Commonwealth Bank has revealed how much it spends providing cash at its branches and ATMs amid growing concerns banks will eliminate physical money in order to boost their already massive profits.
In its latest annual report, the bank described providing cash as a ‘challenging commercial model’ and revealed it spent $410 million on cash services in the year ending June 2024.
Of this amount, about $350 million was used to keep cash available at branches and ATMs.
While CBA complained that costs of cash had increased by 50 per cent, it recorded a net profit of $9.8 billion in the 2023/24 financial year.
Earlier this year, the bank faced criticism after Daily Mail Australia reported that it had eliminated over-the-counter cash withdrawals at several branches, which the bank renamed ‘specialist centres.’
Additionally, the bank has removed more than 800 ATMs from its network.
‘Five years ago, 43 per cent of all point of sale transactions were cash. Today, the figure is around 15 per cent,’ explained CEO Matt Comyn last year.
‘And yet, every week, customers transact more than $18 billion through the CommBank app, an increase of 64 per cent in just two years.’
He said CommBank’s 10million customers were paying roughly $40 each to fund the $400million expense to keep physical cash in circulation in it’s branches.
‘Many of our customers don’t use cash and these customers cross-subsidise those that do,’ he said.
Earlier this year, Australia’s largest cash distribution service, Armaguard, was on the brink of collapse until it received a $50 million bailout from major banks and large retailers in late June.
Despite fe wer people using cash, the right to do so should be defended, Reserve Bank governor Michele Bullock says.
Giving testimony to federal parliament’s house economics committee on Friday, Ms Bullock said access to cash was ‘a sensitive issue’ as pressure grew in the banking sector and government to dispense with it.
‘The government is committed, and we are committed as well, to trying to maintain access to cash for people who want to use it,’ she said.
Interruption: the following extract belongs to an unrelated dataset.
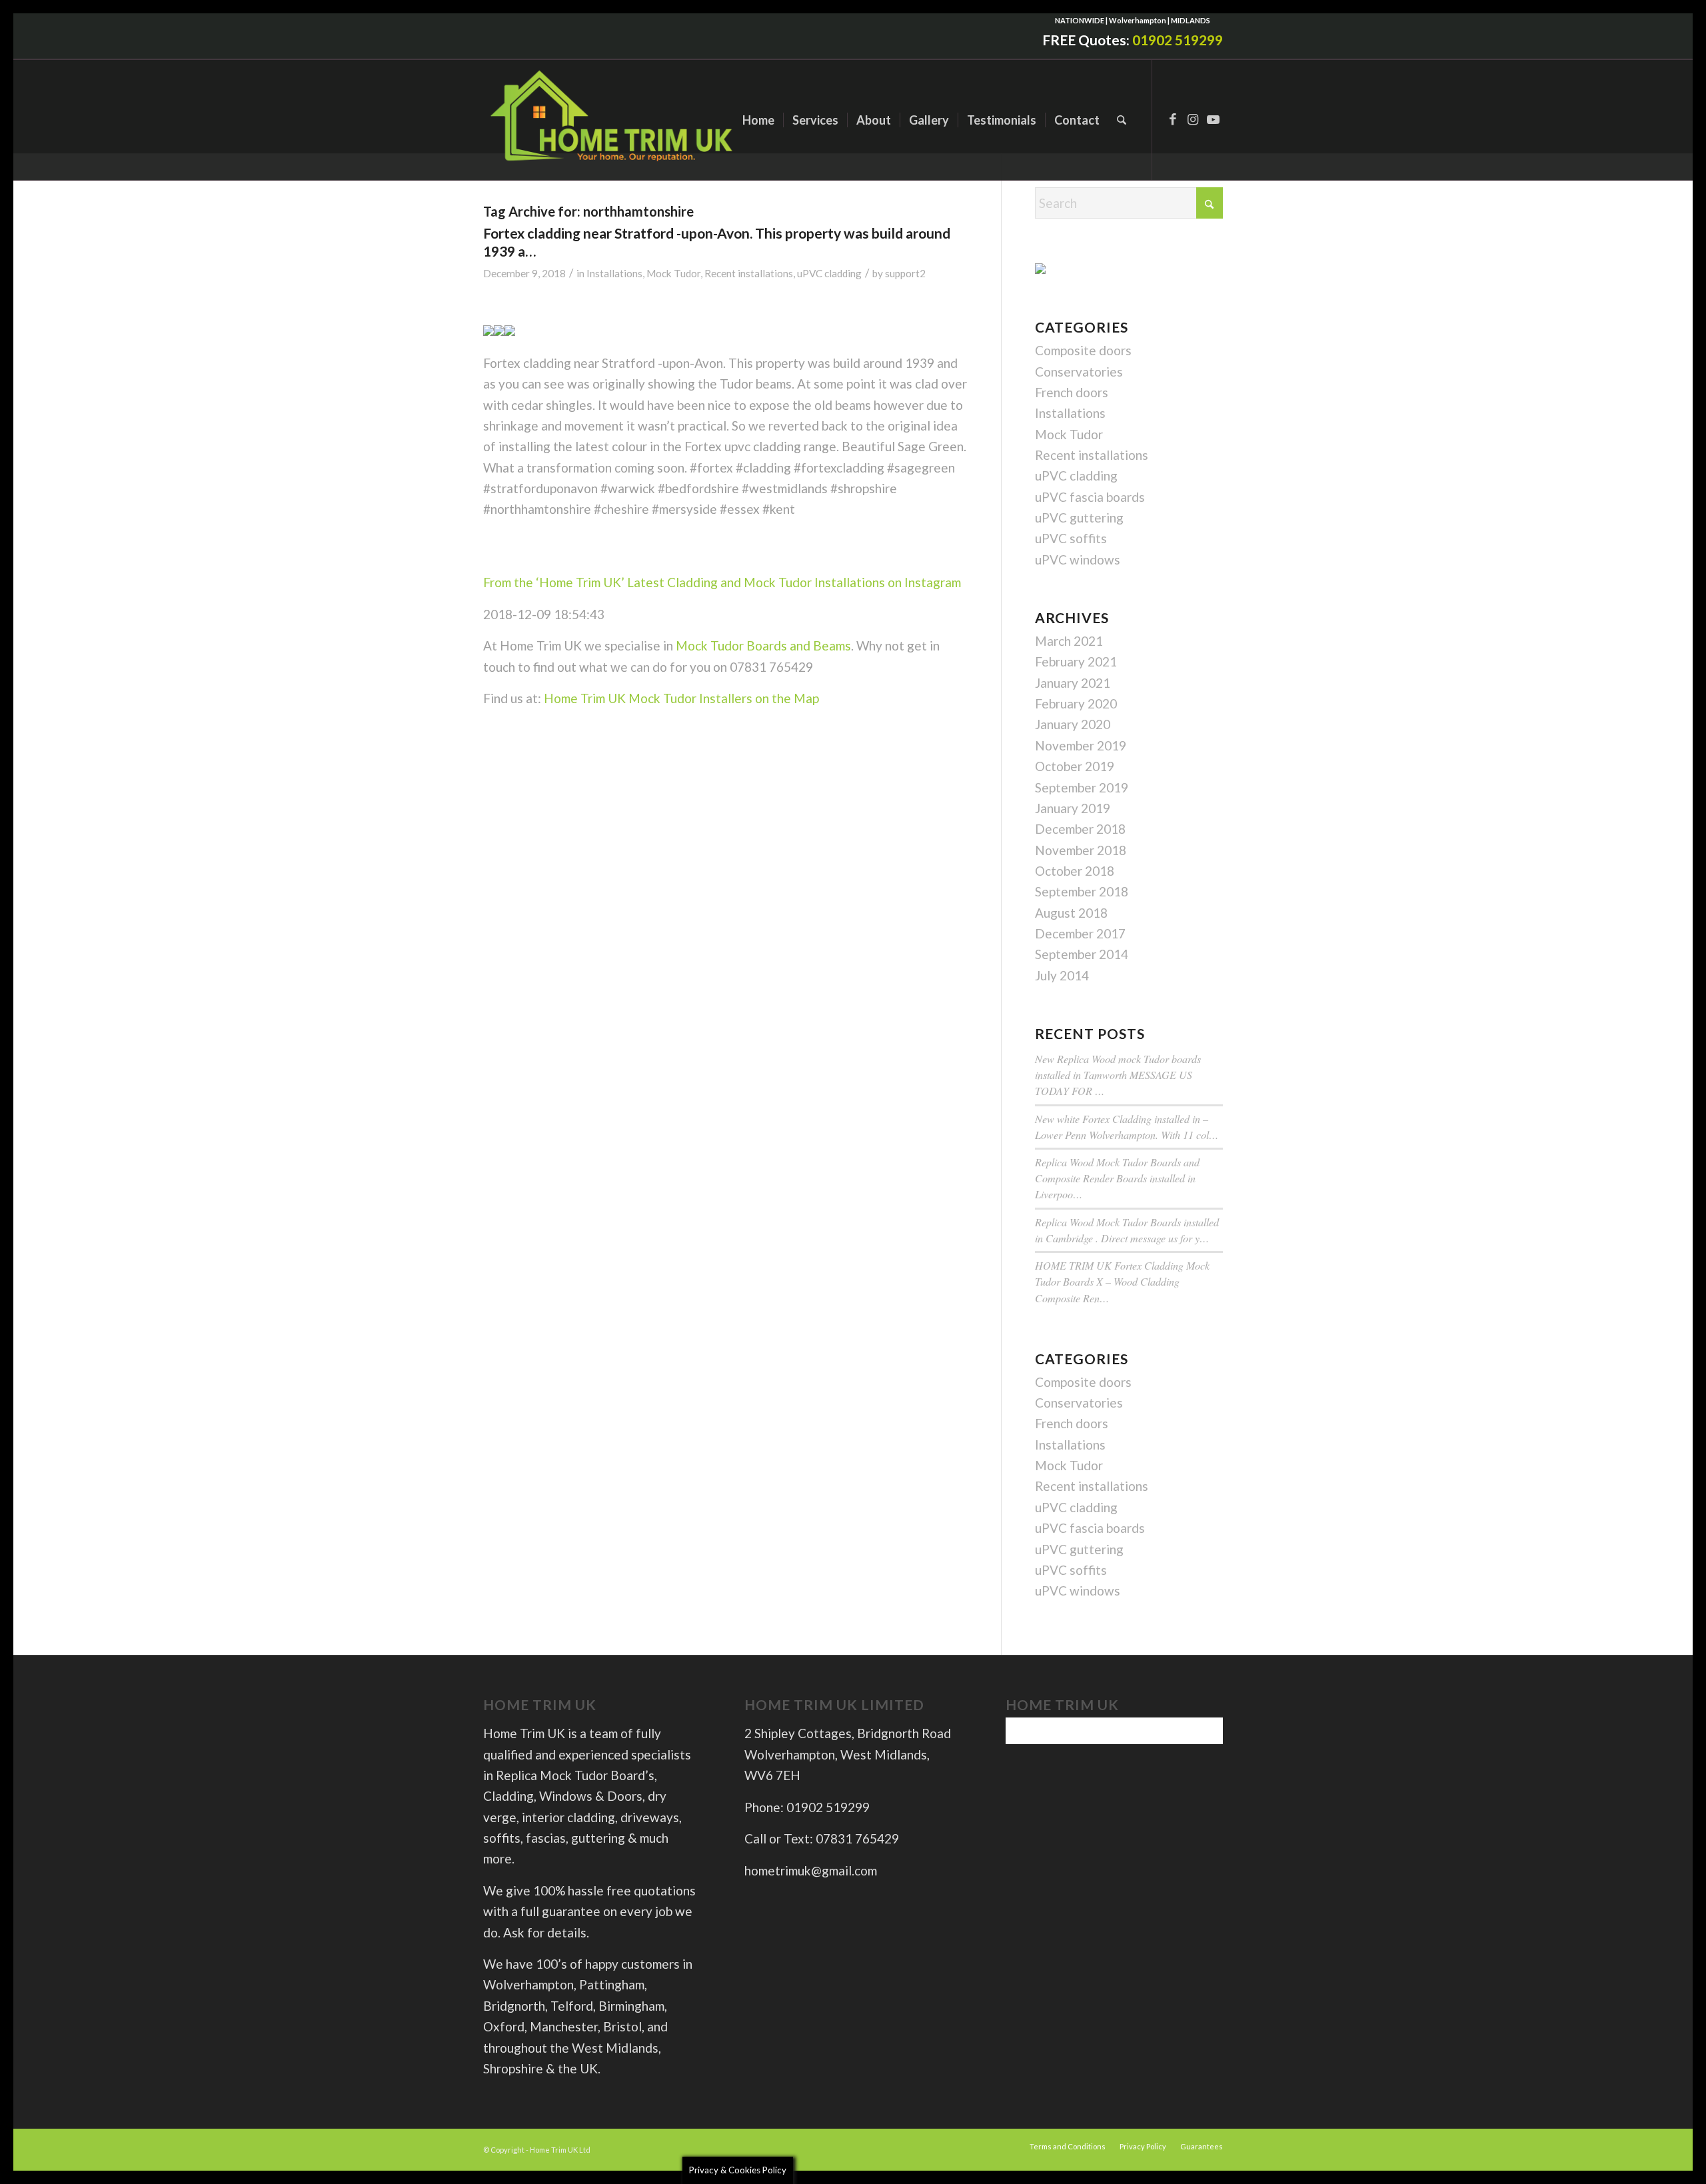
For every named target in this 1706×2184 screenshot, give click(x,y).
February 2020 (1076, 703)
‘This is not just a problem in Australia, it’s a problem around the world as cash use declines for transactions,’ Ms Bullock said.
‘You’ve got all these fixed costs of maintaining a cash distribution system, and with less cash transactions that means the cost per transaction just keeps going up and up – it’s getting uneconomical.’
The central bank and government are trying to maintain access to cash, Michele Bullock says
Ms Bullock said the central bank and federal government were encouraging the industry to devise a more viable model for the long term.
She said the one-year industry support package agreed between Armaguard and its major customers reduced the near-term risk of a major disruption.
‘It remains an important means of payment for many Australians,’ she said.
‘Cash is used as a store of wealth, particularly during periods of economic uncertainty, and can be a useful backup for electronic methods of payment.